La parashà continua a raccontarci la vita di Giuseppe e la sua carriera in Egitto, da prigioniero nelle carceri del faraone a suo Primo Ministro.
Una carriera brillante e folgorante quella di un giovane ebreo, venduto come schiavo all’età di diciassette anni da un gruppo di mercanti, ad un signore egiziano che non apprezzandone le doti e dopo una calunnia posta dalla moglie, sbatté Giuseppe in galera.
È proprio il caso di dire “meafelà leorà – dalle tenebre alla luce”, come ci viene insegnato dagli scritti del Tanakh.
È però una luce parziale quella di cui Giuseppe brilla; ci sorge infatti un quesito : “come può un ebreo vivere lontano da un ambiente che gli permetta di mantenere le proprie tradizioni e soprattutto lontano dai genitori e dalla propria famiglia per così tanto tempo?

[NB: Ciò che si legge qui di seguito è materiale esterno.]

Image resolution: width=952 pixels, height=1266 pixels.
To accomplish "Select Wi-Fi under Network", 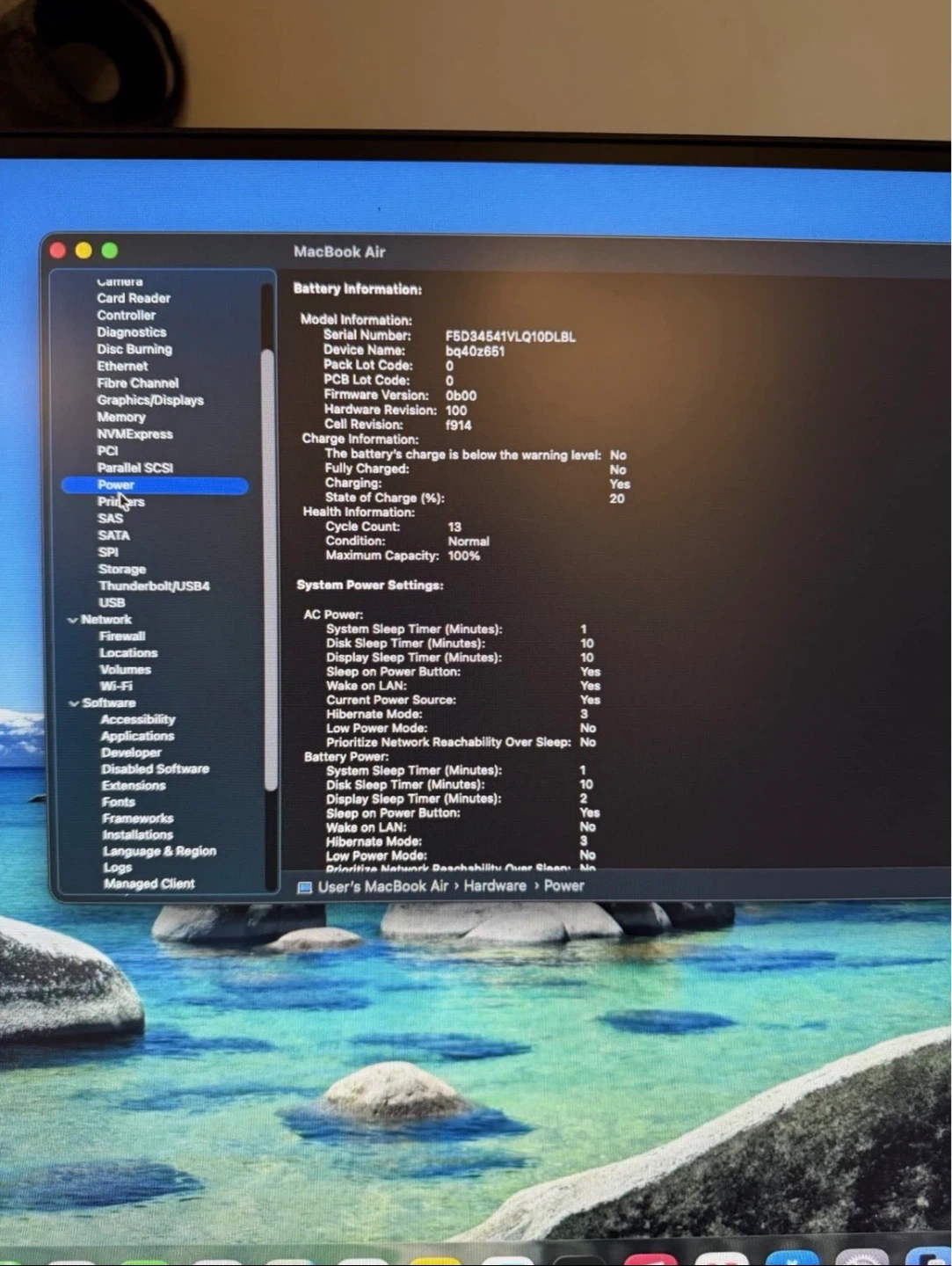I will [x=116, y=687].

Non c’è ombra di dubbio che la golà incupisce la nostra personalità e non ci dà la possibilità di poter manifestare in pieno le nostre antiche tradizioni.
Anche se era viceré e quindi poteva fare tutto ciò che voleva, Giuseppe era costretto ad osservare in modo piuttosto riservato , quasi di nascosto, le proprie tradizioni.
Trascorrendo una buona parte della festa di chanuccà in Eretz Israel, ho potuto constatare con quanta gioia e quanta partecipazione di tutti i suoi abitanti viene vissuta questa festa.
Accensioni di chanucchiot in ogni angolo della strada, in ogni vetrina di negozi e, naturalmente davanti alle finestre delle abitazioni, brillavano i lumi di chanuccà.
Tutto ciò nelle nostre comunità della diaspora, per quanto grandi possano essere, non è possibile attuare.
Giuseppe osservava un ebraismo discreto, potremmo dire un ebraismo casalingo, senza mai poter esternare le sue tradizioni.
La storia di Giuseppe, è la storia dell’ebreo che per far carriera deve rinunciare, almeno parzialmente alla sua naturale inclinazione; nel far questo soffre, ma si trova nel vortice ed è costretto dal sistema a mantenere tale atteggiamento.
Soltanto l’incontro con i fratelli prima e con suo padre dopo, risveglieranno i suoi veri sentimenti e faranno sì che possa riprendere insieme a loro una vita all’insegna delle tradizioni di Abramo e di suo nonno Isacco, rendendosi degno di essere un figlio di Israel.